- WHAT IS EXPECTED:
Reproduce the entries below in full and without error.

··· MATERIAL FOR THIS EXERCISE ···

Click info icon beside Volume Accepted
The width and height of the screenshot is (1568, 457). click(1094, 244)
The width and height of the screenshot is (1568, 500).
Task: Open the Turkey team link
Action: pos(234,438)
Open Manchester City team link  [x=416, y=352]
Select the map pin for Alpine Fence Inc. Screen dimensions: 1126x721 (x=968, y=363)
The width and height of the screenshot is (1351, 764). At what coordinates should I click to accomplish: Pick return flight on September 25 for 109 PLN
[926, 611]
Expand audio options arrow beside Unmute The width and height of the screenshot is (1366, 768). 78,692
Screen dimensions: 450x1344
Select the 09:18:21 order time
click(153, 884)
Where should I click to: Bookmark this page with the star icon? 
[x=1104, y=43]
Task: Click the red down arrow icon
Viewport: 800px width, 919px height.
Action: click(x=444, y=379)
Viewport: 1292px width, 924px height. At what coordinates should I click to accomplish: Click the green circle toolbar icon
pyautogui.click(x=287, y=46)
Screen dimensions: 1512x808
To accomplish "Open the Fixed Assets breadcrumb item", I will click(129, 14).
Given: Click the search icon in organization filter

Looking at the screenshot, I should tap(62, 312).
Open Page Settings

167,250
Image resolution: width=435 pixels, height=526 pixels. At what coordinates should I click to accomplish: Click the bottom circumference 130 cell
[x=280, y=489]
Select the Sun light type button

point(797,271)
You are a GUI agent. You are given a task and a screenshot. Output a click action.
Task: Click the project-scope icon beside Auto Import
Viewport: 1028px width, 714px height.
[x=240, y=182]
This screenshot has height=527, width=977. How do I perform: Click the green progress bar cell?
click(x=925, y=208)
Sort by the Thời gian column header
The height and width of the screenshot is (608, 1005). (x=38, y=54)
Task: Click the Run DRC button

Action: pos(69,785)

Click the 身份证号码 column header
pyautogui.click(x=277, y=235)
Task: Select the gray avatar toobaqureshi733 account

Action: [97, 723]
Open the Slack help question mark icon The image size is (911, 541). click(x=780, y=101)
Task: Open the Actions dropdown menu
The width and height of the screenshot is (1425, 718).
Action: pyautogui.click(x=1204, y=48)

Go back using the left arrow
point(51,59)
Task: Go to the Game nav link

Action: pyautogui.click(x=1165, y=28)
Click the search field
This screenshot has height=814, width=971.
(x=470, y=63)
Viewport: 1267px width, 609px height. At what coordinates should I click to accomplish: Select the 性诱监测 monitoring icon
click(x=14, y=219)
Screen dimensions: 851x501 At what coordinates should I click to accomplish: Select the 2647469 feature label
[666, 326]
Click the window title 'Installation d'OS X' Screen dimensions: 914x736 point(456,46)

···

- OUTPUT FOR THIS EXERCISE:
Click info icon beside Volume Accepted
The width and height of the screenshot is (1568, 457). click(1094, 244)
The width and height of the screenshot is (1568, 500).
Task: Open the Turkey team link
Action: pos(234,438)
Open Manchester City team link  [x=416, y=352]
Select the map pin for Alpine Fence Inc. Screen dimensions: 1126x721 (x=968, y=363)
The width and height of the screenshot is (1351, 764). At what coordinates should I click to accomplish: Pick return flight on September 25 for 109 PLN
[926, 611]
Expand audio options arrow beside Unmute The width and height of the screenshot is (1366, 768). 78,692
Screen dimensions: 450x1344
Select the 09:18:21 order time
click(153, 884)
Where should I click to: Bookmark this page with the star icon? 
[x=1104, y=43]
Task: Click the red down arrow icon
Viewport: 800px width, 919px height.
Action: click(x=444, y=379)
Viewport: 1292px width, 924px height. At what coordinates should I click to accomplish: Click the green circle toolbar icon
pyautogui.click(x=287, y=46)
Screen dimensions: 1512x808
To accomplish "Open the Fixed Assets breadcrumb item", I will click(129, 14).
Given: Click the search icon in organization filter

Looking at the screenshot, I should tap(62, 312).
Open Page Settings

167,250
Image resolution: width=435 pixels, height=526 pixels. At what coordinates should I click to accomplish: Click the bottom circumference 130 cell
[x=280, y=489]
Select the Sun light type button

point(797,271)
You are a GUI agent. You are given a task and a screenshot. Output a click action.
Task: Click the project-scope icon beside Auto Import
Viewport: 1028px width, 714px height.
[x=240, y=182]
This screenshot has height=527, width=977. How do I perform: Click the green progress bar cell?
click(x=925, y=208)
Sort by the Thời gian column header
The height and width of the screenshot is (608, 1005). (x=38, y=54)
Task: Click the Run DRC button

Action: pos(69,785)

Click the 身份证号码 column header
pyautogui.click(x=277, y=235)
Task: Select the gray avatar toobaqureshi733 account

Action: [97, 723]
Open the Slack help question mark icon The image size is (911, 541). click(x=780, y=101)
Task: Open the Actions dropdown menu
The width and height of the screenshot is (1425, 718).
Action: pyautogui.click(x=1204, y=48)

Go back using the left arrow
point(51,59)
Task: Go to the Game nav link

Action: pyautogui.click(x=1165, y=28)
Click the search field
This screenshot has height=814, width=971.
(x=470, y=63)
Viewport: 1267px width, 609px height. At what coordinates should I click to accomplish: Select the 性诱监测 monitoring icon
click(x=14, y=219)
Screen dimensions: 851x501 At what coordinates should I click to accomplish: Select the 2647469 feature label
[666, 326]
Click the window title 'Installation d'OS X' Screen dimensions: 914x736 point(456,46)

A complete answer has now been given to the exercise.